Automatic recognition of ancient handwritten equations
Done by Mamisoa Randrianarimanana and Xianxiang Zhang, supervised by Yejing Xie and Harold Mouchère, this research and development project focuses on the detection and segmentation of the mathematical expressions and equations that are in the manuscripts of Gottfried Wilhelm Leibniz.
Leibniz left us a wealth of manuscripts covering a large spectrum of knowledge concerning essentially mathematics and philosophy. Their exhaustive transcription would require decades of manual work by historians and transcription contributors. However, the notable advances in computing and deep learning offer an easier way to deal with this such a huge workload. In order to avoid partly manual transcription, automatic transcribing tools have already been put in place and are currently being used by research historians. They enable the text to be transcribed and the manuscripts to be edited digitally. For the moment however, they are unable to recognise and transcribe formulæ, equations and mathematical expressions.
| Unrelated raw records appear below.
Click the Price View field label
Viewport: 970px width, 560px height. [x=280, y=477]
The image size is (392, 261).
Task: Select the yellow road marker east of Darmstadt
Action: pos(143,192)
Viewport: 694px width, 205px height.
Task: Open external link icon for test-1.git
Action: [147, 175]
In fact, intertwining text and expressions are a big difficulty for artificial intelligence; none of them has been trained for this very specific task.
The need of doing a « total history » of the Leibniz's manuscripts is leading to the necessity of automatically transcribe and edit Leibniz's writings entirely, including formulæ, equations and mathematical expressions. First of all, the computer needs to detect and segment them with a specific layout analysis model. The sole fact of detecting and segmenting all the types of mathematical languages is a considerable forward step for automatical recognition; it will have a big influence on the final results.
Convolutional neural networks (CNNs) offer certain advantages over methods such as hidden Markov models (HMMs), transformers and probabilistic indexing methods for the task of detecting and segmenting text and mathematical expressions in images. Indeed, CNN is efficient at extracting features from local areas, which is very important for image segmentation tasks, as text and mathematical expressions are usually distributed at different locations in the image. CNN can automatically learn the features of different areas of the image, helping to accurately segment text and mathematical expressions. Secondly, CNN can be trained from start to finish, i.e. from the original input image to the final segmentation result, simplifying the whole model training and optimisation process.
In contrast, models such as HMMs and transformers often require additional steps or loss functions for end-to-end training. CNN also works well on large-scale datasets, whereas image segmentation tasks typically require large amounts of annotated data to train the model. The advantage of CNN is that it can learn more general features from large-scale data, thus improving model performance. In addition, the CNN can efficiently preserve spatial information from images, which is particularly important for image segmentation tasks. In addition, the CNN can efficiently retain spatial information from images, which is particularly important for image segmentation tasks. Text and equations often have specific spatial layouts and structures, and CNN can capture these features better, thus achieving more accurate segmentation.
The main results of our experimentations are the following: on synthetic image with equations only, our model achieves 82% of correct predictions. With synthetic image with equations and text intertwined, but far apart from one another, the model fall to 70% of accuracy in the result. Finally, the model has only 61% of accuracy on a real image of Leibniz's draft, which is a good start but is far from a usable result. After the above exploration and evaluation, we found that our model had high accuracy for simple image segmentation processing. However, our model is not applicable in a very complex situations (e. g., real documents). The model still need to be loaded with new data for further improvements. In fact, one of the particularity of the CNN models is the greed of data it requires to work properly.
For further research, it would be interesting to extend the training to larger datasets. During our project, the limits of the training due to the small volume of data became very clear. Working with a larger dataset would make it possible to refine the model further. Also, to improve the analysis, it would be interesting to focus only on the pixels linked to the ink. This would minimise background noise and improve the clarity of the information extracted. By isolating only the pixels corresponding to the ink, the algorithms can concentrate on the interesting part of the manuscript content, thus improving detection and segmentation. Such an approach would improve the quality of layout analysis and could reveal subtle details that are often masked or altered by the heterogeneity of the drafts. By using only dark pixels, evaluation results will be more accurate.